I have 4 gpus that I want to run Qwen2 VL models.
model_name="Qwen/Qwen2-VL-2B-Instruct"
model = Qwen2VLForConditionalGeneration.from_pretrained(
model_name, torch_dtype="auto", device_map="auto"
)
processor = AutoProcessor.from_pretrained(model_name)
messages = [
{
"role": "user",
"content": [
{
"type": "image",
"image": file
},
{
"type": "text",
"text": """Describe the image"""
}
]
}
]
text = processor.apply_chat_template(
messages, tokenize=False, add_generation_prompt=True)
image_inputs, video_inputs = process_vision_info(messages)
inputs = processor(
text=[text],
images=image_inputs,
videos=video_inputs,
padding=True,
return_tensors="pt",
)
with torch.no_grad():
generated_ids = model.generate(**inputs, max_new_tokens=128)
but I always get:
../aten/src/ATen/native/cuda/IndexKernel.cu:92: operator(): block: [36,0,0], thread: [32,0,0] Assertion `-sizes[i] <= index && index < sizes[i] && "index out of bounds"` failed.

Task: Check three statements against the forum post about running Qwen2 VL models: (a) the poster has four GPUs; (b) the model is loaded with the device map set to "auto"; (c) generation is capped at 256 new tokens. Give yes or no for each, with the exact words from the post that settle it.

Material provided:
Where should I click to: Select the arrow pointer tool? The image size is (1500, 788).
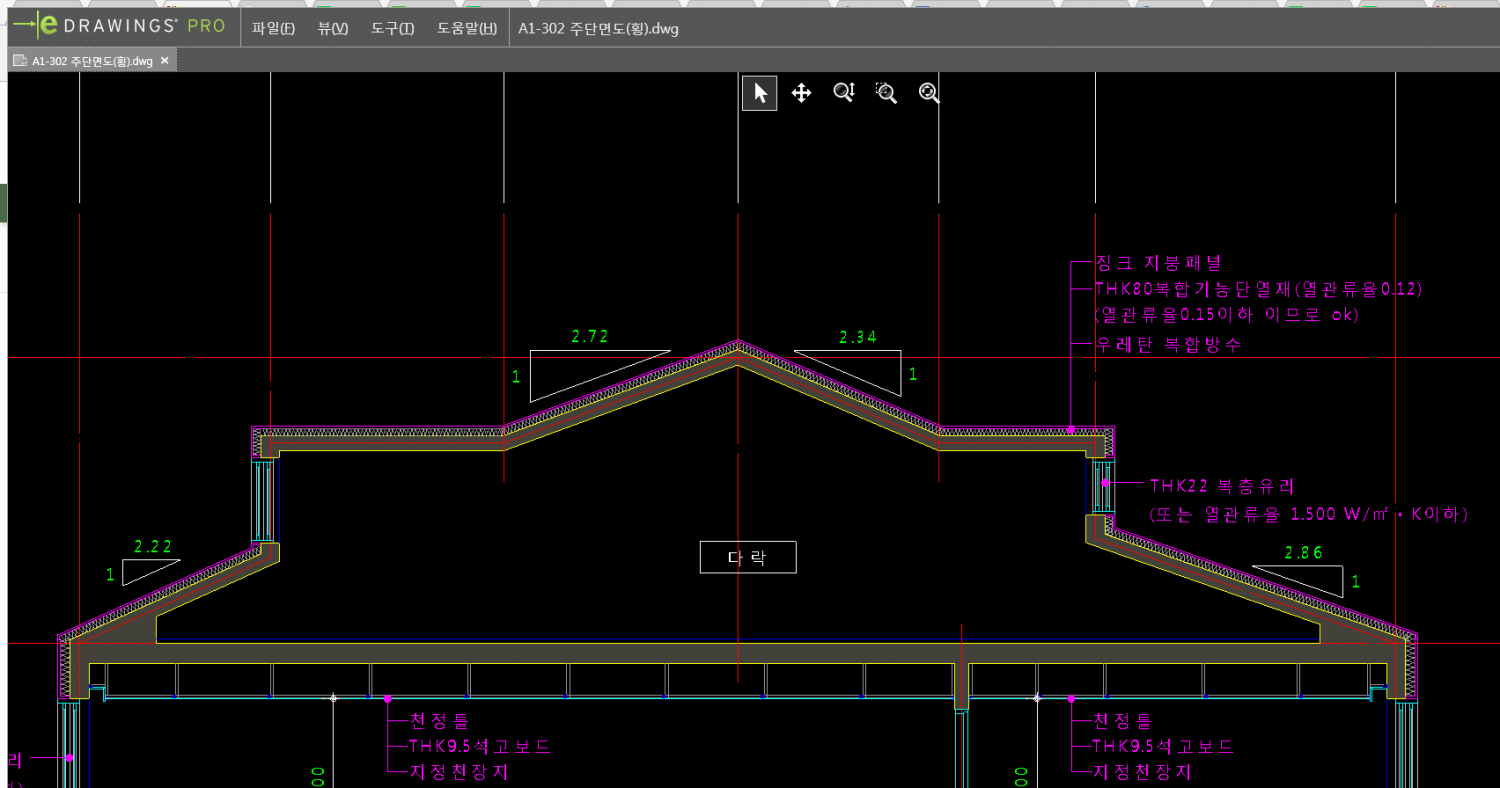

Answer to the problem:
(a) Yes: "I have 4 gpus"
(b) Yes: device_map="auto"
(c) No: max_new_tokens=128